[WHAT YOU ARE ASKED TO DO] Exactly the lines below from the one with "mostoha baszás (91, 1396)" up to and including the one with "[分享到人人网] (557, 1596)" make up the answer, with nothing else added.

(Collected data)
*** Block opens ***
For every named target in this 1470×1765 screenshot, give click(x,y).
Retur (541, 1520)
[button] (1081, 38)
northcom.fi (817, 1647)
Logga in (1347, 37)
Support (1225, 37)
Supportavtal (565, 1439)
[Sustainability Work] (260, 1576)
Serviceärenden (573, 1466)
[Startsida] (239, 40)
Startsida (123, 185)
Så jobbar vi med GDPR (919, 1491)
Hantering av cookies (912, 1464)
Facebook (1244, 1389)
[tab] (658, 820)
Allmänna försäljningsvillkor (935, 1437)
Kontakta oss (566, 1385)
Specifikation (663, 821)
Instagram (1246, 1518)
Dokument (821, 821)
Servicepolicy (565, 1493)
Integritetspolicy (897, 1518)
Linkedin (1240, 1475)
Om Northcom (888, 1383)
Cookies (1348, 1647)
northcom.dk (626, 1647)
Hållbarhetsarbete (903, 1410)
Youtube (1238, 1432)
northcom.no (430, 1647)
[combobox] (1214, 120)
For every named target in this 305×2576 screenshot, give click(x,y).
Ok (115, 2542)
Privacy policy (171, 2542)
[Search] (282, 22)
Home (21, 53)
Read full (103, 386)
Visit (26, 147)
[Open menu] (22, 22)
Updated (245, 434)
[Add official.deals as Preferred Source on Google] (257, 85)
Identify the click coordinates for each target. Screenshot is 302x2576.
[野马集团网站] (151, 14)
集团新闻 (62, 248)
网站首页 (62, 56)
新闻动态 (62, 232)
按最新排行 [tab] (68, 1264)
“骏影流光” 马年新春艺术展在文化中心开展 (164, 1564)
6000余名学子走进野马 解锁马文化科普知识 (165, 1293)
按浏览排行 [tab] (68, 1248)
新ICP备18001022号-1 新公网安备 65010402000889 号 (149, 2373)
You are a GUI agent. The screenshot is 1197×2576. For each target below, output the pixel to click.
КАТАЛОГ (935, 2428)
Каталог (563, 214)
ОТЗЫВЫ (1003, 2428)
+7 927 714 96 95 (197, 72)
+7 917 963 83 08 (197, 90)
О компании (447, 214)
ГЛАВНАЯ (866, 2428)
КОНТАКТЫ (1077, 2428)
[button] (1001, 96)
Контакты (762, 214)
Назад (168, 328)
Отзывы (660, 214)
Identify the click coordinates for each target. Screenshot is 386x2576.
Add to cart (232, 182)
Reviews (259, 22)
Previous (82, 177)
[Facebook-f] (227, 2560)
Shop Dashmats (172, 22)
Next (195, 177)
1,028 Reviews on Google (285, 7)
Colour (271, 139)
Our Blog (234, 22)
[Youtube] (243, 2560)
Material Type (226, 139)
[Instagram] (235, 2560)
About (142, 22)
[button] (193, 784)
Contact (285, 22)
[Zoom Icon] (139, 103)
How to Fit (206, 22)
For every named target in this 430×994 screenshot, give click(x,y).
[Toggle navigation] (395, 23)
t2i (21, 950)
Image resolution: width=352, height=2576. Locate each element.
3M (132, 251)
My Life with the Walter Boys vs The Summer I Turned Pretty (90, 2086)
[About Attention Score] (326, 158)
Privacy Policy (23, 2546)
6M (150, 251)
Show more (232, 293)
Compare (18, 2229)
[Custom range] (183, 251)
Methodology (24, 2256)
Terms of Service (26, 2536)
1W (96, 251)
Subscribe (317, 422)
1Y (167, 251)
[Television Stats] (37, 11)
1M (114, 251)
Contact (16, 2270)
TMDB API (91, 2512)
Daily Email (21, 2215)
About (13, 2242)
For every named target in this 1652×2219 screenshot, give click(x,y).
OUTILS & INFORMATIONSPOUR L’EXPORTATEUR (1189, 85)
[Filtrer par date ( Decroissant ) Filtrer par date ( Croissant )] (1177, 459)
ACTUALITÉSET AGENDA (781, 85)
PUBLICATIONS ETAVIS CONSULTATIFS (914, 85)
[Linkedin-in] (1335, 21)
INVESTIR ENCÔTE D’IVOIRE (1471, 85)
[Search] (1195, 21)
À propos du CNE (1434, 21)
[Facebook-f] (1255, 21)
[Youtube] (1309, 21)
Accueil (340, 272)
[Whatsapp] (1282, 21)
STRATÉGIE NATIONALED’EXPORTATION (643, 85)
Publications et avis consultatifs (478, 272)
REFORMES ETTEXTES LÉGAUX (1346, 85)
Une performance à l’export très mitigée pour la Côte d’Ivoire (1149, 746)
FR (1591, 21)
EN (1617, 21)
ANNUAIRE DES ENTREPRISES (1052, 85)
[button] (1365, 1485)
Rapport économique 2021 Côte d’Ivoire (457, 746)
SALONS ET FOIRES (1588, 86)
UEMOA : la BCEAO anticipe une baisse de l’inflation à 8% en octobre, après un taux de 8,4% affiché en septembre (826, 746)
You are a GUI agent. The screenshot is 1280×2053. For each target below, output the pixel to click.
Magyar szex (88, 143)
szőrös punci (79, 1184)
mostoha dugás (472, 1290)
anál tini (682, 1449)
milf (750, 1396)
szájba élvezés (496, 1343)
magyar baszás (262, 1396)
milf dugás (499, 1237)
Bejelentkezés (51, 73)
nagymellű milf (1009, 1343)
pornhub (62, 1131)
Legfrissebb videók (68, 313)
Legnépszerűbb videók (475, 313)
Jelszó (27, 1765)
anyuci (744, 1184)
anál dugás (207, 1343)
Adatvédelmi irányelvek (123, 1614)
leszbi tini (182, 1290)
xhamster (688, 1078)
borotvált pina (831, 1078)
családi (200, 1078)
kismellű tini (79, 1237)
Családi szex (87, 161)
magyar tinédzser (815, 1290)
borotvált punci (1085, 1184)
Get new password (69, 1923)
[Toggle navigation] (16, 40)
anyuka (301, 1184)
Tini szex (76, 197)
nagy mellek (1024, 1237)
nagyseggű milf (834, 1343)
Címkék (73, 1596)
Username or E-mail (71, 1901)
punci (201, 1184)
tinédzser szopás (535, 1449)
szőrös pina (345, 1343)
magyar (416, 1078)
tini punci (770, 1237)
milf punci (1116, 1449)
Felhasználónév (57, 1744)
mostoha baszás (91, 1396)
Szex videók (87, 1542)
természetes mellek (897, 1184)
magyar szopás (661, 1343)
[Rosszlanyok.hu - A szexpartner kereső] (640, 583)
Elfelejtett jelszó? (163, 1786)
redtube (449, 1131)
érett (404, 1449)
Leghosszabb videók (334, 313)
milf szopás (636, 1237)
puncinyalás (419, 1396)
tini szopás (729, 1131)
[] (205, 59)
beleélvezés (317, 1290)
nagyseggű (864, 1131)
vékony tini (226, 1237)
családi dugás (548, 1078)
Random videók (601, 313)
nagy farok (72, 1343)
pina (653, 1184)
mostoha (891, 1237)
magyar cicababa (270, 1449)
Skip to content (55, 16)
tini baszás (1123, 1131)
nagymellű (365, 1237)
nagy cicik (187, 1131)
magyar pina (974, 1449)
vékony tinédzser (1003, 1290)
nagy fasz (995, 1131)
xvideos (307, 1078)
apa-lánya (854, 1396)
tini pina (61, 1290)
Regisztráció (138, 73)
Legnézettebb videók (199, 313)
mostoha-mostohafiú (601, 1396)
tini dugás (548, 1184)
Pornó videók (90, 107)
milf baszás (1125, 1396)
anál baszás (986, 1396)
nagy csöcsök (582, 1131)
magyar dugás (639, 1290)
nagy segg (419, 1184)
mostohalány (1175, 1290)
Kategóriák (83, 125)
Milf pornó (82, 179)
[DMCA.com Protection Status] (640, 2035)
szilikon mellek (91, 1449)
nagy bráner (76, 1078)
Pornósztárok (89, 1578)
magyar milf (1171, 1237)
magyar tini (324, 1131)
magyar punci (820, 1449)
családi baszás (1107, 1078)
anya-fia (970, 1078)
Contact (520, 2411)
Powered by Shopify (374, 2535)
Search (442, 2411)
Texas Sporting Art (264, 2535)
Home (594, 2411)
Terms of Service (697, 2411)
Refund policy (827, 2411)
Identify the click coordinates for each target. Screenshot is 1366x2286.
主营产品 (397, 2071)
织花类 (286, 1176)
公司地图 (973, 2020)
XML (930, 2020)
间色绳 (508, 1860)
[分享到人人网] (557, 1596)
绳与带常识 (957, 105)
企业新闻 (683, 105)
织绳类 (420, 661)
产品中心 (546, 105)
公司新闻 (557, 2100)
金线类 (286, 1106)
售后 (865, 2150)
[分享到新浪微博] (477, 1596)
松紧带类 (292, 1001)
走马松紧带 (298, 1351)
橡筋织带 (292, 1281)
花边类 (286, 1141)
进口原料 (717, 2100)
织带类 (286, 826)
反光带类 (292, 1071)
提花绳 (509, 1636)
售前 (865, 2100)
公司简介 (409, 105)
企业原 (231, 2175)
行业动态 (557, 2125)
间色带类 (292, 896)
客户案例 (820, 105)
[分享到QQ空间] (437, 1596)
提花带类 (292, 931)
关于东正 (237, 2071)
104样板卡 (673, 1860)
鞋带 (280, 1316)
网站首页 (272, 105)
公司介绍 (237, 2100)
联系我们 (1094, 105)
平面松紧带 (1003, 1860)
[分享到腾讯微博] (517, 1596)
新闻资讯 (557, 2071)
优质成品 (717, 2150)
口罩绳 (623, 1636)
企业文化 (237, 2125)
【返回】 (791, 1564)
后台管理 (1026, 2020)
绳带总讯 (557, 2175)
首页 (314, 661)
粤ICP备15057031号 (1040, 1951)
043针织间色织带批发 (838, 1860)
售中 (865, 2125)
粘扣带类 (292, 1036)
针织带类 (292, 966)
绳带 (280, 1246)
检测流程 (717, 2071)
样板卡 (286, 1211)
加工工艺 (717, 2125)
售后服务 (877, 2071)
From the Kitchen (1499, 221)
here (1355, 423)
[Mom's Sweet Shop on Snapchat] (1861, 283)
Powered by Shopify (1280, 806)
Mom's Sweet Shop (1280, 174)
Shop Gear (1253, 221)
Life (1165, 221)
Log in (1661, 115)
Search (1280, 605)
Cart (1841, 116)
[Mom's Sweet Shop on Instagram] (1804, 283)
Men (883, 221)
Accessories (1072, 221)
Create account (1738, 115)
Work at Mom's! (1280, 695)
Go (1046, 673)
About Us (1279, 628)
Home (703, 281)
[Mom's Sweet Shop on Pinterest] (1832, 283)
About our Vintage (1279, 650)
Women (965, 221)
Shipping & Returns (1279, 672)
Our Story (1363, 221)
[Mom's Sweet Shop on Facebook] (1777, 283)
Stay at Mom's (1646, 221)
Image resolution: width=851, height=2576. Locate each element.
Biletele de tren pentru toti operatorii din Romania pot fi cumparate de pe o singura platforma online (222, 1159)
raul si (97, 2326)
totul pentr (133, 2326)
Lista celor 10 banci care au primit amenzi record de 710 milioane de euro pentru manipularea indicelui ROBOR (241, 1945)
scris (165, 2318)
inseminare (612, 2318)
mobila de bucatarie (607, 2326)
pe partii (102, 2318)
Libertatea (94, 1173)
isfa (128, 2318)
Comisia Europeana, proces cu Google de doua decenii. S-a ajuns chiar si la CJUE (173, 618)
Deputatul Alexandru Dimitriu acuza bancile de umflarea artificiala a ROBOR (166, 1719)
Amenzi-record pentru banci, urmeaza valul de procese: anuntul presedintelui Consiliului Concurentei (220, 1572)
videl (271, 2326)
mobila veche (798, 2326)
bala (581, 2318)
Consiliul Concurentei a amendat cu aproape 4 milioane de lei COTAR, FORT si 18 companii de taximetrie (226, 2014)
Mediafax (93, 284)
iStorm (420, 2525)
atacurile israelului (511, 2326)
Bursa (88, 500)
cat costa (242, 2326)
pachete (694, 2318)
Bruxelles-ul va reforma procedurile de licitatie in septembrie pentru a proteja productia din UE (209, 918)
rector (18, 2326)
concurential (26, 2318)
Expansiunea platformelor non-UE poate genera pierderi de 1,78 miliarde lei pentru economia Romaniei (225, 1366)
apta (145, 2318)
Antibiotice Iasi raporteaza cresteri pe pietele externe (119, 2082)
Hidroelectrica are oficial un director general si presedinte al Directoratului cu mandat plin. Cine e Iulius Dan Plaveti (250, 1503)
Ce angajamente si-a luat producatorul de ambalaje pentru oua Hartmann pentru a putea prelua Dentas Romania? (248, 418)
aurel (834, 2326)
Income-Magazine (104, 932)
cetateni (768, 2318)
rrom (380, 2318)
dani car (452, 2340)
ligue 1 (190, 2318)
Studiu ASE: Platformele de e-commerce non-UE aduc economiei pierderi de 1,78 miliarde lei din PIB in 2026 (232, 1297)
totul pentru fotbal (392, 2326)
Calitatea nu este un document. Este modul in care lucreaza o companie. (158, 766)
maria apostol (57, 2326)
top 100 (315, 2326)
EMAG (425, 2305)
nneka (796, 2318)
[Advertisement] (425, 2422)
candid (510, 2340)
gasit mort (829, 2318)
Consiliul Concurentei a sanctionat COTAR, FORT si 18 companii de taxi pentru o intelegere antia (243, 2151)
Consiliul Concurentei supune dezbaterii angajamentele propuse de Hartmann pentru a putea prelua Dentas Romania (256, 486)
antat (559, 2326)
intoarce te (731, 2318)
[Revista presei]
*** Block closes ***
[SOLUTION]
mostoha baszás (91, 1396)
Szex videók (87, 1542)
természetes mellek (897, 1184)
magyar szopás (661, 1343)
[Rosszlanyok.hu - A szexpartner kereső] (640, 583)
Elfelejtett jelszó? (163, 1786)
redtube (449, 1131)
érett (404, 1449)
Leghosszabb videók (334, 313)
milf szopás (636, 1237)
puncinyalás (419, 1396)
tini szopás (729, 1131)
[] (205, 59)
beleélvezés (317, 1290)
nagyseggű (864, 1131)
vékony tini (226, 1237)
családi dugás (548, 1078)
Random videók (601, 313)
nagy farok (72, 1343)
pina (653, 1184)
mostoha (891, 1237)
magyar cicababa (270, 1449)
Skip to content (55, 16)
tini baszás (1123, 1131)
nagymellű (365, 1237)
nagy cicik (187, 1131)
magyar pina (974, 1449)
vékony tinédzser (1003, 1290)
nagy fasz (995, 1131)
xvideos (307, 1078)
apa-lánya (854, 1396)
tini pina (61, 1290)
Regisztráció (138, 73)
Legnézettebb videók (199, 313)
mostoha-mostohafiú (601, 1396)
tini dugás (548, 1184)
Pornó videók (90, 107)
milf baszás (1125, 1396)
anál baszás (986, 1396)
nagy csöcsök (582, 1131)
magyar dugás (639, 1290)
nagy segg (419, 1184)
mostohalány (1175, 1290)
Kategóriák (83, 125)
Milf pornó (82, 179)
[DMCA.com Protection Status] (640, 2035)
szilikon mellek (91, 1449)
nagy bráner (76, 1078)
Pornósztárok (89, 1578)
magyar milf (1171, 1237)
magyar tini (324, 1131)
magyar punci (820, 1449)
családi baszás (1107, 1078)
anya-fia (970, 1078)
Contact (520, 2411)
Powered by Shopify (374, 2535)
Search (442, 2411)
Texas Sporting Art (264, 2535)
Home (594, 2411)
Terms of Service (697, 2411)
Refund policy (827, 2411)
Identify the click coordinates for each target. Screenshot is 1366x2286.
主营产品 (397, 2071)
织花类 (286, 1176)
公司地图 (973, 2020)
XML (930, 2020)
间色绳 (508, 1860)
[分享到人人网] (557, 1596)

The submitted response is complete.